DOCUMENT SEGMENT →
Mindframes Show Notes Obsession (2026)
Directed by: Curry Barker Written by: Curry Barker Starring: Michael Johnston, Inde Navarrette, Cooper Tomlinson, Megan Lawless, Andy Richter IMDB: https://www.imdb.com/title/tt37287335/
Episode Summary
In this episode of Mindframes, Michael and Dave dig into Obsession (2026), Curry Barker’s micro-budget feature debut that turned into one of the biggest horror phenomenons in years — a $750K film bought for $15 million out of TIFF that went on to gross well over $148 million worldwide, growing at the box office in consecutive weekends rather than declining.
The discussion explores the film’s monkey’s-paw premise, its working-class Gen Z setting, the moral architecture of Bear’s wish, and the central question of whether Bear is the film’s actual villain — while comparing the film to Weapons, Pearl, Get Out, The Witch, and Isaac Asimov’s Foundation and Empire.
Thematic Discussion
Obsession explores consent and agency — what happens when desire is granted without consent.
The film suggests that Bear doesn’t earn or deserve Nikki’s love; he eliminates her will and replaces it with his own. As Curry Barker has put it, “love is earned, not demanded,” and “any time you wish for something, it’s probably going to be selfish.” The true engine of the horror isn’t the curse twisting the wish — it’s that the wish works exactly as asked.

AIM →
Pick up the Mindframes show notes on Obsession (2026) right after their last sentence and continue them.

MATERIAL SHOWN →
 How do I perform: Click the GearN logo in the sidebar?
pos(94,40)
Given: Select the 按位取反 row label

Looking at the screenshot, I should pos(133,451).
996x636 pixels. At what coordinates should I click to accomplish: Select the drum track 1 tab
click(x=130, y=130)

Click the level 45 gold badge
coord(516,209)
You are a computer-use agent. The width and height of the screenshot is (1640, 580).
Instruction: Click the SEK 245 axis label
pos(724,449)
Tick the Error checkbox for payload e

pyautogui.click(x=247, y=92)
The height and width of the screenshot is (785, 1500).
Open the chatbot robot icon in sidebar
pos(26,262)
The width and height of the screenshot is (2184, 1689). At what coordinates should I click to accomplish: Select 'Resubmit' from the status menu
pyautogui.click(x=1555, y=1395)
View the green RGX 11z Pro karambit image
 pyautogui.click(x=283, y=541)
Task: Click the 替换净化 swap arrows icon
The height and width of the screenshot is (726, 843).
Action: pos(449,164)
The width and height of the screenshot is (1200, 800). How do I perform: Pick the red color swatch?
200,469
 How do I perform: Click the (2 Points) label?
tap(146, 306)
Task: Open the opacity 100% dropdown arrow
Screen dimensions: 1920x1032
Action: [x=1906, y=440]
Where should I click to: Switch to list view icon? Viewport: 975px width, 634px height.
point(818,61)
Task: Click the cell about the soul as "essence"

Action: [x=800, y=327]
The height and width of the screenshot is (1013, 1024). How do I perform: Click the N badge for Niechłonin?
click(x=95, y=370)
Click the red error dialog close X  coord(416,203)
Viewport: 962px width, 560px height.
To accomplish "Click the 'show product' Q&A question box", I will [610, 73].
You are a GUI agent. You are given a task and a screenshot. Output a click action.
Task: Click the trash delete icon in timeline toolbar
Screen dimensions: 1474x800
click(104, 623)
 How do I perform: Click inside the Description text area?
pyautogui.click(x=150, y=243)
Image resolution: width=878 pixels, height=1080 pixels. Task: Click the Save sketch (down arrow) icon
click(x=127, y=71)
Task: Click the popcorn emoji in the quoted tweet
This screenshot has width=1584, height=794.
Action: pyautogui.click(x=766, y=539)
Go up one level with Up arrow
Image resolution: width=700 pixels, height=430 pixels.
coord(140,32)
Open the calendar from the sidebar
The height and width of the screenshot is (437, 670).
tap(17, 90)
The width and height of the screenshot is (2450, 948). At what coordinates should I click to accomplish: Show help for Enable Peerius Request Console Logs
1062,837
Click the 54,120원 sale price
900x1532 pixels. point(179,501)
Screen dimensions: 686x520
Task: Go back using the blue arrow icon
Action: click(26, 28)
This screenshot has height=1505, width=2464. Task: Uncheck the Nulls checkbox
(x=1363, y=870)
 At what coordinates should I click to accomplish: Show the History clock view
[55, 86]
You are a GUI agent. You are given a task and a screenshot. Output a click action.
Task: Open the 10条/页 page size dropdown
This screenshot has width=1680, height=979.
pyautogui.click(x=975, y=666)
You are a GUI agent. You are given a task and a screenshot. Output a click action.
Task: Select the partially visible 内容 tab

ANSWER TO THIS TASK →
On-air verdict — Is Bear the villain? Both hosts landed on no. He’s flawed, selfish, and prolongs the harm once he knows better, but he’s the story’s antagonist rather than its villain — if anyone is the “real” villain, it’s the cursed object itself. Michael’s framing: not every flawed person is a villain, and the film is more interesting because its characters are layered rather than purely good or evil.
On-air verdict — the ending. Dave correctly intuited that Nikki originally killed herself in an earlier draft — that actually was Barker’s original Romeo-and-Juliet mutual-suicide ending, before his playwright father pushed him toward the survival cut used in the final film. Michael argued the survival ending is more thematically persuasive: if the theme is one person’s coercion of another’s agency, the resolution should be Nikki’s, not a mutual destruction that treats the harm as shared. Bear’s selfishness has to die for Nikki to live.
A live reference worth flagging for listeners: Michael cited Naomi Serpell’s New Yorker piece “The New Literalism” (March 2025) as a framework for questioning how intentionally — and how literally — modern horror handles its themes of trauma and control.
⏱️ Timestamps Time Segment 00:01 Intro & setup 00:03 Director background — Curry Barker, box office story 00:09 Cinematography & cast discussion 00:30 Reviews & ratings 00:41 ⚠️ Spoiler section begins — “What would you wish for?” 00:44 Thematic discussion: consent and agency 00:45 Is Bear the villain? 01:01 The ending — survival vs. the original Romeo & Juliet cut 01:13 The New Literalism / intentionality debate 01:22 Closing thoughts & next episode 🎞️ Films & Directors Mentioned
- Weapons / Barbarian (Zach Cregger)
- Pearl (Ti West / Mia Goth) — Barker has cited this as a major influence
- Get Out (Jordan Peele)
- The Witch (Robert Eggers)
- Backrooms (Kane Parsons)
- Hurry Up Tomorrow (Jenna Ortega)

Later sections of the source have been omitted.